_Task requirements:_ Report all lines of the data below that hold the word "agent".
************
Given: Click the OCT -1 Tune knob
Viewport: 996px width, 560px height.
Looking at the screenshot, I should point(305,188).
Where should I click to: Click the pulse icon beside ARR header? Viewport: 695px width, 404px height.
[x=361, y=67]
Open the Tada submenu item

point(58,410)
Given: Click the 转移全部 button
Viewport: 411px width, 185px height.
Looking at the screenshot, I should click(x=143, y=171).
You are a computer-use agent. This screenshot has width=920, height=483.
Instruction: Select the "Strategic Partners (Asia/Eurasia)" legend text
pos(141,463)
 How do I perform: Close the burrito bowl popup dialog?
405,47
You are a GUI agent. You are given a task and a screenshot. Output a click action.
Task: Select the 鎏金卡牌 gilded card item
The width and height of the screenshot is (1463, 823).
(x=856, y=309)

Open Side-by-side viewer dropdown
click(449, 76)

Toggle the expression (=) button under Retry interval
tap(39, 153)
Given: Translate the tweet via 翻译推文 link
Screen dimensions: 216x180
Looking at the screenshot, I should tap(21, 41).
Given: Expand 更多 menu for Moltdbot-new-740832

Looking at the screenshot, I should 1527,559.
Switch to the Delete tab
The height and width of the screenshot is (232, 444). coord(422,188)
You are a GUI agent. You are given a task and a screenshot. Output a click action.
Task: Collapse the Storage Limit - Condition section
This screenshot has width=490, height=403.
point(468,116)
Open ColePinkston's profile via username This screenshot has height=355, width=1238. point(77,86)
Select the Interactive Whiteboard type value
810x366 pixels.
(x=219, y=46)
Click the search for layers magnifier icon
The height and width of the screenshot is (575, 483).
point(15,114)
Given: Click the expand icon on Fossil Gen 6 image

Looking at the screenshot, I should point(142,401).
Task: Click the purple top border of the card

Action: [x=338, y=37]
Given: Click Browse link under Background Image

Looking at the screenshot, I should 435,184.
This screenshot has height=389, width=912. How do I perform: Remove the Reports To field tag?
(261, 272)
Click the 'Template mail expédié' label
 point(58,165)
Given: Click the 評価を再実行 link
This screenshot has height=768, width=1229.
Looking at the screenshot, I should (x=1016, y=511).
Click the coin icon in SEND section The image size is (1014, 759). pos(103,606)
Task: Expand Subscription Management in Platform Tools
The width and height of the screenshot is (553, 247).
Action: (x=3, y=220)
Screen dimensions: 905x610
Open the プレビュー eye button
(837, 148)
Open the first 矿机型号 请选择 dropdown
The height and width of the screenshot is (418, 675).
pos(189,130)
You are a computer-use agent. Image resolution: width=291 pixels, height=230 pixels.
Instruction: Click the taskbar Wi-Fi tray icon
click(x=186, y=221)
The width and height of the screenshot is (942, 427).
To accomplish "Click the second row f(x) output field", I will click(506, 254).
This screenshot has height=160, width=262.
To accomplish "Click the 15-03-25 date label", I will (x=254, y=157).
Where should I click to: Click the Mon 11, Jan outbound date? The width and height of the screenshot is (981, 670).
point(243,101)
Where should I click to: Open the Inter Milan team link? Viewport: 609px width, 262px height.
************
_Answer to the exercise:_
You are a computer-use agent. This screenshot has width=920, height=483.
You are a GUI agent. You are given a task and a screenshot. Output a click action.
You are a GUI agent. You are given a task and a screenshot. Output a click action.
You are a computer-use agent. Image resolution: width=291 pixels, height=230 pixels.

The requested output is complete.